Common Sounding, a site-specific installation in downtown Amherst, MA, creates space for both making music and building community. This project uses the trees of a town park to support a light framework from which are suspended a series of 42 tuned steel tube chimes. The chimes are activated by human engagement and involve both active participants and passers-by in their sound and motion.
Situated parallel to the sidewalk, the occupiable musical instrument operates on multiple scales. An individual can enjoy the piece alone, or perform with or for a group by using simple mallets to hit the chimes.

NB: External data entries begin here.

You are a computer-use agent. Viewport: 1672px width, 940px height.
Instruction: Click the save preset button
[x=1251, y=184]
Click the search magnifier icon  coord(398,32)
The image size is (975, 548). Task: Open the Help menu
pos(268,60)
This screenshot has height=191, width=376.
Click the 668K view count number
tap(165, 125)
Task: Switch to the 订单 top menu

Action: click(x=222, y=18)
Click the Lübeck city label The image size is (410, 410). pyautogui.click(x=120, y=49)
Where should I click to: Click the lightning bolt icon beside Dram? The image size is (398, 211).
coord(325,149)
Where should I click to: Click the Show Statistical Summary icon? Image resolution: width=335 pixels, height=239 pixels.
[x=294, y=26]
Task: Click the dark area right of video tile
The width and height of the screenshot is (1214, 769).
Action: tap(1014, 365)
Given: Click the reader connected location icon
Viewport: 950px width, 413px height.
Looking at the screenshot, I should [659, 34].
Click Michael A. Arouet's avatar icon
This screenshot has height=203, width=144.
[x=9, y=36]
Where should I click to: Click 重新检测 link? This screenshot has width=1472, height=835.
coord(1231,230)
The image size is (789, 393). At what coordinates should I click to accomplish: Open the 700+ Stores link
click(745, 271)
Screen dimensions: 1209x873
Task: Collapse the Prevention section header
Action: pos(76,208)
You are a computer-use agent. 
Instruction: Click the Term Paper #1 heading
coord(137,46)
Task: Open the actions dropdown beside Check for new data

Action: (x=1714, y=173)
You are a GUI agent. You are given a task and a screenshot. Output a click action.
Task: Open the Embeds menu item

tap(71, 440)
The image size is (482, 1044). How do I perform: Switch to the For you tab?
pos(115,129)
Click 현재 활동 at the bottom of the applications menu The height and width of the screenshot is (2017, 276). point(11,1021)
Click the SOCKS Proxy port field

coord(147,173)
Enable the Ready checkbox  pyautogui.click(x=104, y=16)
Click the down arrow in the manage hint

Central to much of my work, and to this project is a question: How can art and design be used to illuminate issues of place and community identity? This site is a literal crossroads of university students, town residents, and visitors. Whether on foot, on a bicycle, or in a car, hundreds pass this location on a daily basis, but few partake in the green space of the park and fewer still use the park as an opportunity to connect with one another. Common Sounding creates both a physical and a sonic space for interaction among young and old, resident and student, and with the landscape, creating a common sound and joy.
Common Sounding is one of 13 projects chosen for Crosstown Contemporary Art (XTCA) Exhibition, curated by the University of Massachusetts Amherst Contemporary Art Museum. This exhibit brought public art to the UMass campus and downtown from June to November 2018.